In 2007 the USAF announced its intention to retire all of its AGM-129 ACMs and to reduce the ALCM fleet by more than 500 missiles, leaving 528 nuclear cruise missiles. The ALCM force will be consolidated at Minot Air Force Base, North Dakota, and all excess cruise missile bodies will be destroyed. The reductions are a result of the Strategic Offensive Reductions Treaty requirement to go below 2,200 deployed nuclear weapons by 2012, with the AGM-129 ACM chosen for disposal because it has reliability problems and high maintenance costs.

Even with the SLEP (service life extension program), the remaining AGM-86s were to reach their end of service by 2020, leaving the B-52 without a nuclear mission.
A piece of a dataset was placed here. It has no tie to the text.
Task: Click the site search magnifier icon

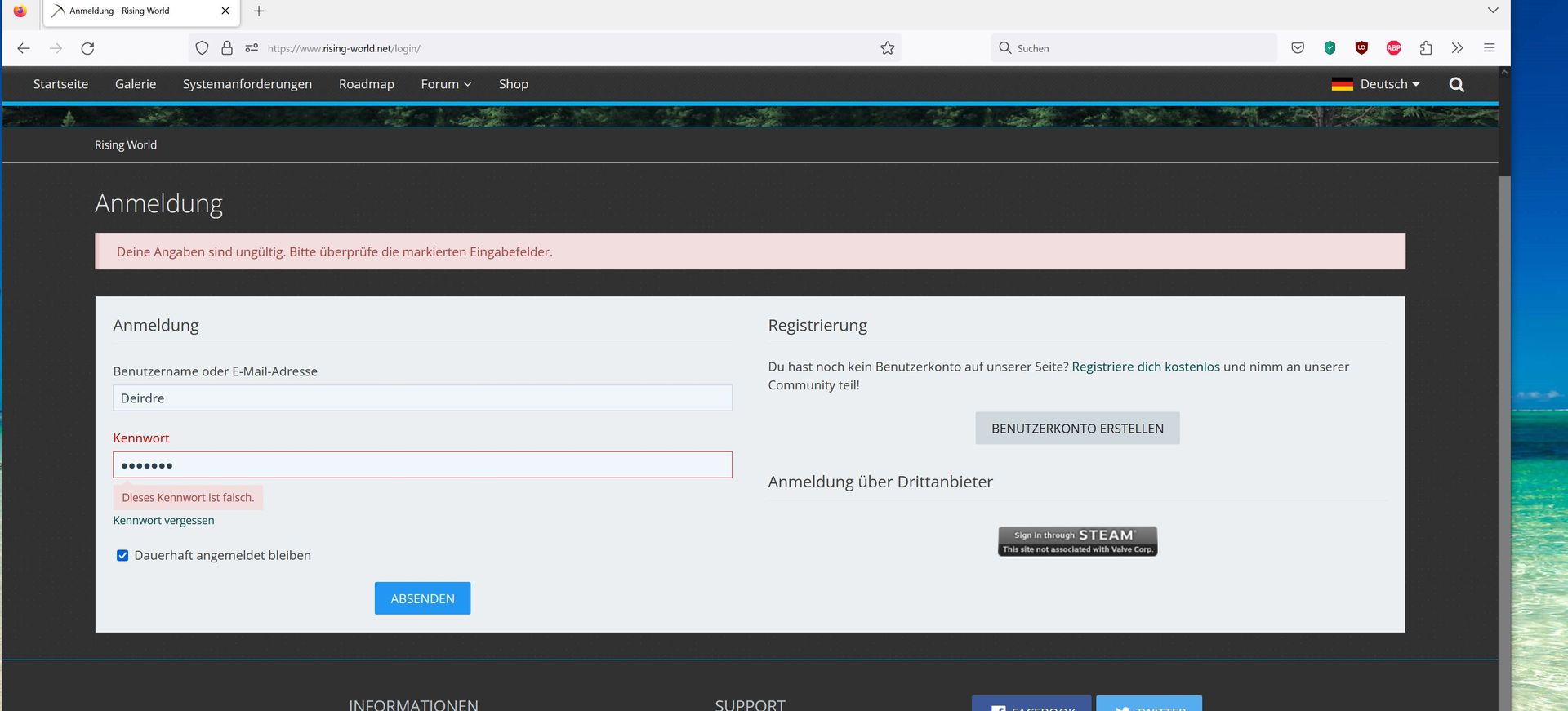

However, in 2012, the USAF announced plans to extend the useful life of the missiles until at least 2030.

To replace the ALCM, the USAF planned to award a contract for the development of the new Long-Range Stand-Off (LRSO) weapon in 2015. Unlike the AGM-86, the LRSO will be carried on multiple aircraft, including the B-52, the B-2 Spirit, and the Northrop Grumman B-21. Like the AGM-86, the LRSO can be armed with either a conventional or nuclear warhead. The LRSO program is to develop a weapon that can penetrate and survive integrated air defense systems and prosecute strategic targets. Both conventional and nuclear versions of the weapon are required to reach initial operational capability (IOC) before the retirement of their respective ALCM versions, around 2030.

The technology development contracts were to be submitted before the end of 2012. In March 2014 a further three-year delay in the project was announced by the Department of Defense, delaying a contract award until fiscal year 2018. The House Armed Services Committee moved to reject this delay. The delay was caused by financial pressures and an uncertain acquisition plan, and allowed by the long remaining service life left for the AGM-86 and lack of urgent necessity compared to other defense needs.

As of August 24, 2017, the Department of Defense has awarded both Lockheed Martin and Raytheon Corporations with $900 million to develop the LRSO. Contracts end in 2022, when the Department of Defense will select one design to continue further developments.

The CALCM was retired on 20 November 2019, replaced in the conventional standoff strike role by the AGM-158B JASSM-ER.